You are an expert in SQL++ query generation. You will be given a document schema and a natural language query. You need to generate a valid SQL++ query equivalent to the natural language query.

Bucket Name: travel-sample Scope Name: inventory

Use the given document schema to generate the SQL++ query.

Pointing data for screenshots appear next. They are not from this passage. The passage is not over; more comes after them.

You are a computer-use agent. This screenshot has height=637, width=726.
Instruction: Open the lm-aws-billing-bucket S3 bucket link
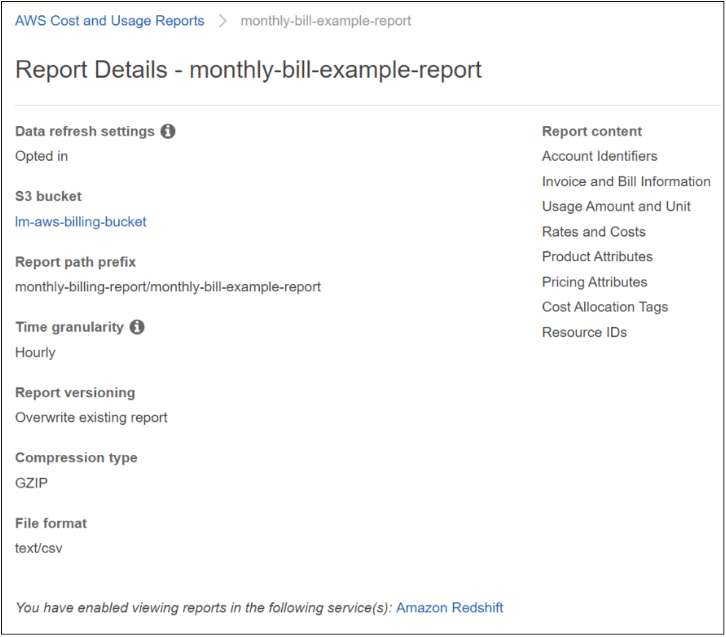pyautogui.click(x=81, y=222)
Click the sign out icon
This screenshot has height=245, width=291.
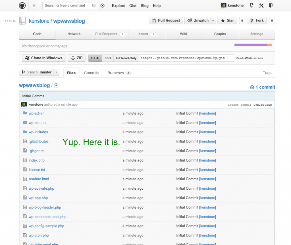(271, 5)
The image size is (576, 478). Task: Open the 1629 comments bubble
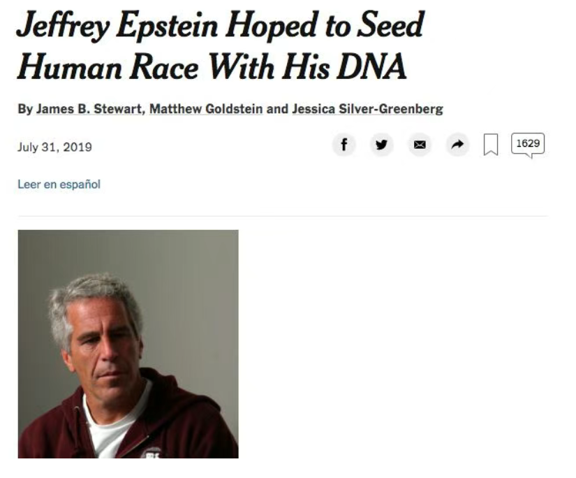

Document Schema: {'route': {'properties': {'airline': {'samples': ['AS', 'BA'], 'type': 'string'}, 'airlineid': {'samples': ['airline_1355', 'airline_1756'], 'type': 'string'}, 'destinationairport': {'samples': ['ATL', 'JFK'], 'type': 'string'}, 'distance': {'samples': [448.3541058305, 466.0724892866], 'type': 'number'}, 'equipment': {'samples': ['73H 73J', '744'], 'type': 'string'}, 'id': {'samples': [11761, 14501], 'type': 'number'}, 'schedule': {'items': {'properties': {'day': {'type': 'number'}, 'flight': {'type': 'string'}, 'utc': {'type': 'string'}}, 'type': 'object'}, 'samples': [[{'day': 0, 'flight': 'AS136', 'utc': '05:15:00'}], [{'day': 0, 'flight': 'BA803', 'utc': '22:55:00'}]], 'type': 'array'}, 'sourceairport': {'samples': ['DUS', 'GCM'], 'type': 'string'}, 'stops': {'samples': [0], 'type': 'number'}, 'type': {'samples': ['route'], 'type': 'string'}, '~meta': {'properties': {'id': {'samples': ['route_11761', 'route_14501'], 'type': 'string'}}, 'samples': [{'id': 'route_11761'}, {'id': 'route_14501'}], 'type': 'object'}}, 'type': 'object'}}

Natural Language Query Retrieve the route identifier and destination airport fields from the route collection, limited to seven documents.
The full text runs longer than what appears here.